The RAND Corporation has won a $2.1 million grant from the National Science Foundation to improve landslide prediction by deploying a network of low-cost, low-power, wireless sensors and by image analysis with machine learning.
A RAND-led team that includes the University of Southern California, the University of Oregon, the Sitka Sound Science Center, and the Sitka Tribe of Alaska will design the novel landslide risk warning system for Sitka, Alaska, a coastal town of 9,000 near the landslide-prone slopes of the Tongass National Forest.
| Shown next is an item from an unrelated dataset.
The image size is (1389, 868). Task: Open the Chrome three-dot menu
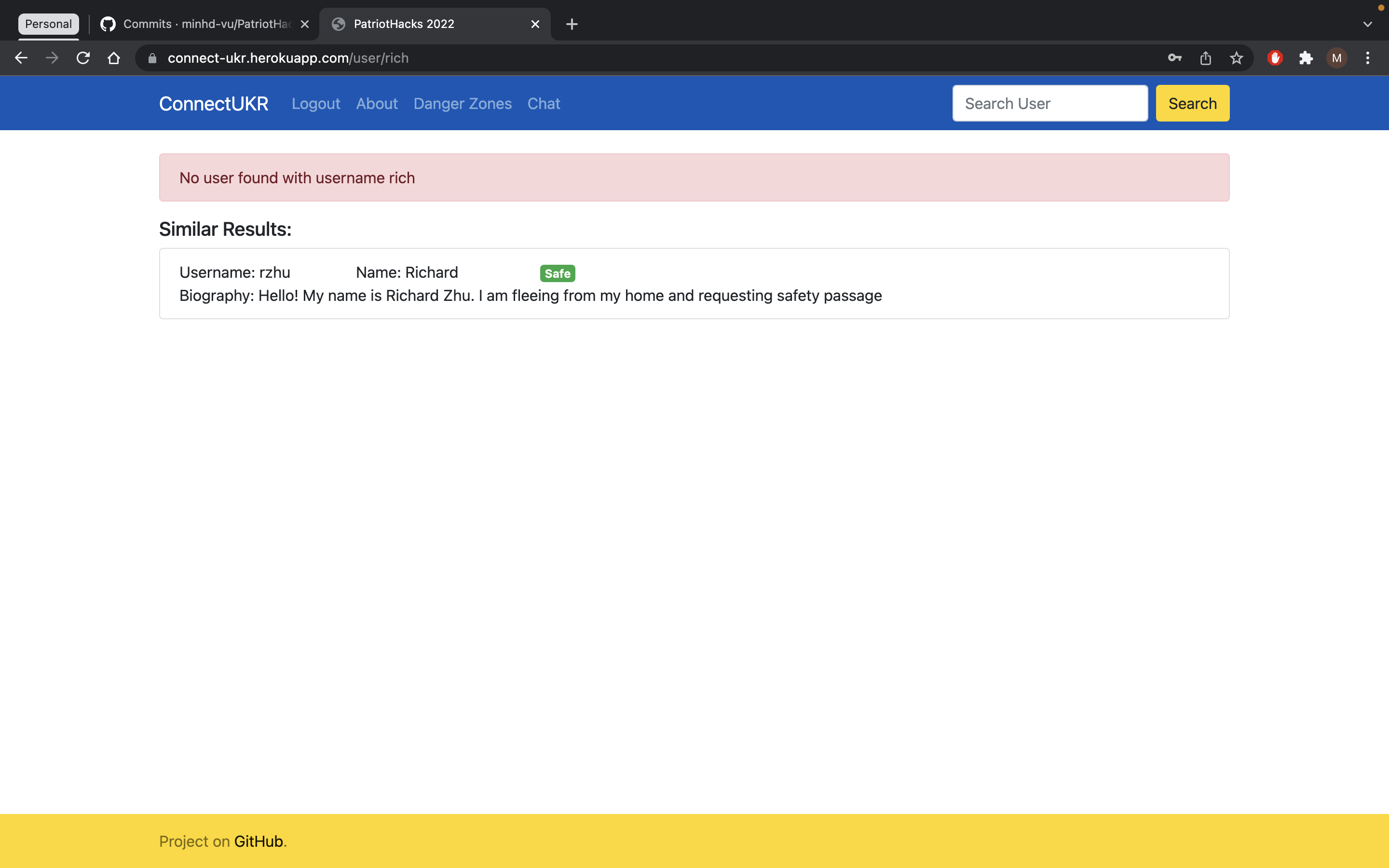[x=1368, y=58]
The team will also use new methods for measuring and modeling social networks to ensure optimal dissemination and uptake of warning messages.
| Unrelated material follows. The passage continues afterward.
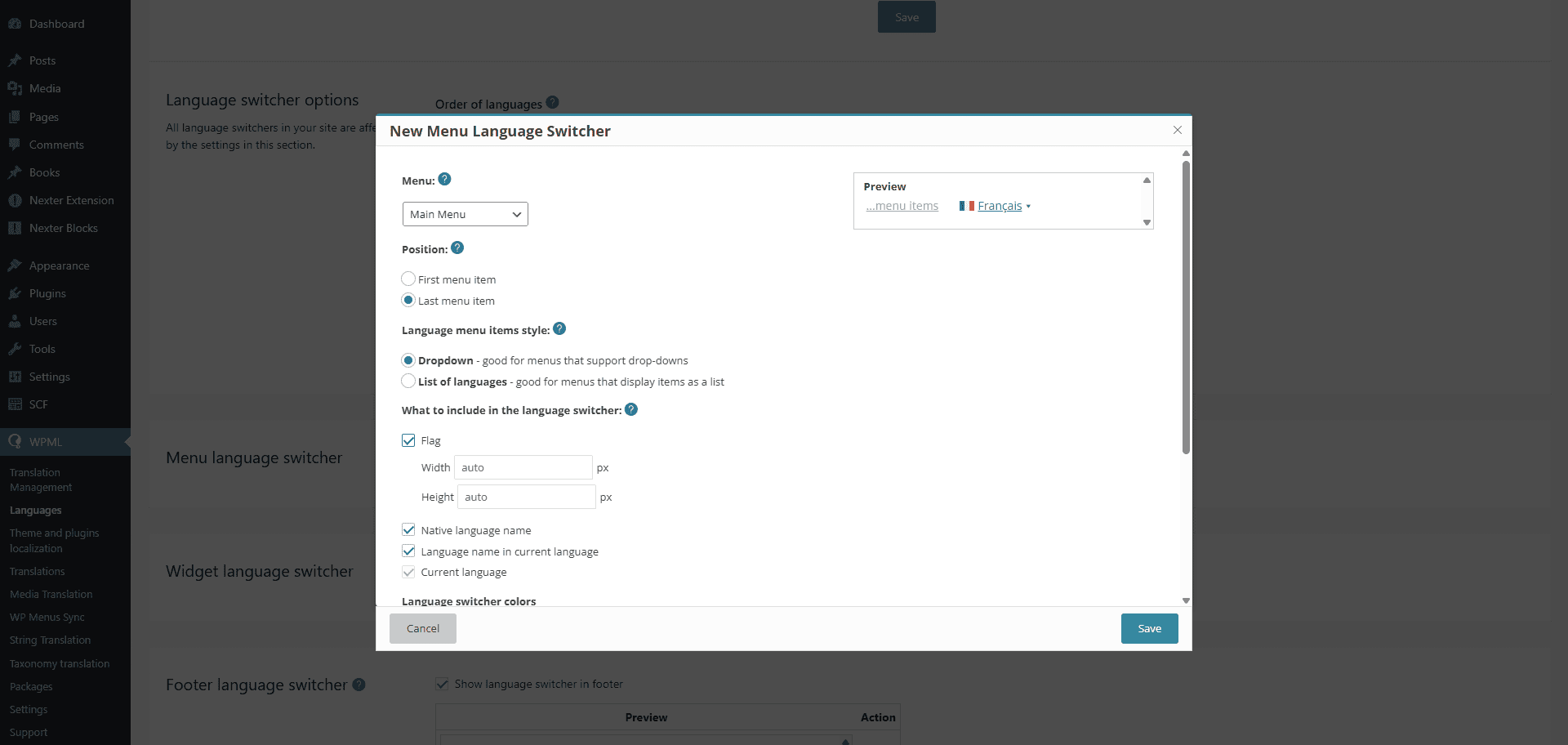Open the Dashboard from the sidebar icon
Viewport: 1568px width, 745px height.
(14, 24)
Communities around the world struggle with the risk of landslides, which are difficult to predict because they are infrequent and their occurrence depends strongly on specific soil, rain, and wind conditions.
Three people died in a series of landslides in Sitka in August 2015. “One of the motivations of the project is to ease nerves a little bit by providing a better sense of what the risks are,” Robert Lempert, a principal researcher at RAND Corporation and director of the Frederick S. Pardee Center for Longer Range Global Policy and the Future Human Condition, told Sitka community radio station KCAW for a news article about the grant.
While the research project does not expect to eliminate or even greatly reduce the risk from landslides, “our goal is to make significant strides,” Lempert said.
Lempert and his RAND colleagues Ryan Brown and Katie Whipkey made earlier trips to Sitka under a yearlong planning grant from the NSF's “Smart and Connected Communities Program.”
As the Associated Press reported in January, the researchers held public discussions to hear from Sitkans about their hopes and concerns.
Now that funding for the full project has been approved, the researchers will undertake three to four years of collaborative work in Sitka with geoscientists, computer scientists, engineers, and education experts to deepen understanding of the processes behind the prediction of landslides and of appropriate action in their wake.